A new sovereign addition to the Asian ratings game?

Brunei has become the latest Asian nation to consider an international credit rating, following in the recent footsteps of Mongolia and Papua New Guinea.

The key difference between Brunei and its most recent predecessors is that while it too is very small, it is also very rich. According to a small number of investment banks that have been pressing their case, the country is said to have been mulling the idea of a rating for a number of years, but has never progressed very far because it has no real need for funds.

This may now be changing as the Sultanate is keen to promote its new international financial centre set up late last year in competition with Malaysia's Labuan. The two are also currently considering forming an Islamic financial market in association with Bahrain, Indonesia, Saudi Arabia and Sudan.

But as one specialist puts it: "The problem with both Labuan and Brunei is that there is not that much demand for dollars in Asia full stop at the moment, let alone along Islamic lines."

Islamic debt instruments are typically structured to avoid interest payments and are usually either asset-backed deals, where repayment is couched as a lease payment, or are priced at a discount and redeemed at full face value.
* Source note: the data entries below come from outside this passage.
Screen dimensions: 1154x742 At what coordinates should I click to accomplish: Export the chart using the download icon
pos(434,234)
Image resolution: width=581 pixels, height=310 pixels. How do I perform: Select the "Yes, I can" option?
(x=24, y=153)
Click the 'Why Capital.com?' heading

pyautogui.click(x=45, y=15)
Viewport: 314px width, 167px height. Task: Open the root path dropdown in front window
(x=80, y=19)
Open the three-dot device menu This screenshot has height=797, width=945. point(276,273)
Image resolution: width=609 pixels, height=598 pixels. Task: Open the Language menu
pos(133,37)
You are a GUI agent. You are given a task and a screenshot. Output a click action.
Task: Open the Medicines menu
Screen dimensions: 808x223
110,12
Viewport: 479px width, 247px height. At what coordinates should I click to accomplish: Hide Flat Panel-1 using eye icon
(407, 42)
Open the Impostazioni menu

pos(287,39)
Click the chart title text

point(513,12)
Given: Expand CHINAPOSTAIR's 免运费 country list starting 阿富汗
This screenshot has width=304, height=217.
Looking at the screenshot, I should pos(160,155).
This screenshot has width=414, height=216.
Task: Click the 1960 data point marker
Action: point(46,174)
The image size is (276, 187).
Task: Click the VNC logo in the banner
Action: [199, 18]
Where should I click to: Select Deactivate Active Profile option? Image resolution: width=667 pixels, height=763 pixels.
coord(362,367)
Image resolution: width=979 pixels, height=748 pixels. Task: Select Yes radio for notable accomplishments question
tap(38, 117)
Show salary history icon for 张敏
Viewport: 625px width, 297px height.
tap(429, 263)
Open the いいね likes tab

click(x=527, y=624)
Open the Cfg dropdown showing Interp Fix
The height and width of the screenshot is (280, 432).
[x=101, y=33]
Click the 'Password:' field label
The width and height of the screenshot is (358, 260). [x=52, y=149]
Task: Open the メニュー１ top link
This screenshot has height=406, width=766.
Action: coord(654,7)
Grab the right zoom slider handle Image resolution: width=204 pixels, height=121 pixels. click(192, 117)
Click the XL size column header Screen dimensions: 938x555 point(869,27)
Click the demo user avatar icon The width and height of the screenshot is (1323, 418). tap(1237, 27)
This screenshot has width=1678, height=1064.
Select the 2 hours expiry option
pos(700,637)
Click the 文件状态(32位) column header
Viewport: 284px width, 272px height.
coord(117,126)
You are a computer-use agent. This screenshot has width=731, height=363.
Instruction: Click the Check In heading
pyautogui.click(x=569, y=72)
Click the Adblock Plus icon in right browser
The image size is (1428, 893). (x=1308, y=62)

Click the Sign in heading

Issuance is further complicated by the fact that only certain industries can issue bonds and all have to be vetted by the Middle East-based Shariah council. 

For the past year, Brunei government officials have been saying that the country would like to use increased revenue from oil to diversify the economy into new areas such as tourism - traditionally hampered by a lack of alcohol - and Islamic financing.

But bankers believe that there may yet be a number of hurdles getting the country in front of the international rating agencies. Not least among these is Brunei's unwillingness to make any financial disclosure, such as the country's level of reserves. A number concluded that it is difficult to pinpoint where ownership by the state ends and ownership by the Sultan - also know as His Majesty Sultan Haji Hassanal Bolkiah Mu'izzaddin Waddaulah, the Sultan and Yang Di-Pertuan of Brunei Darussalam - begins.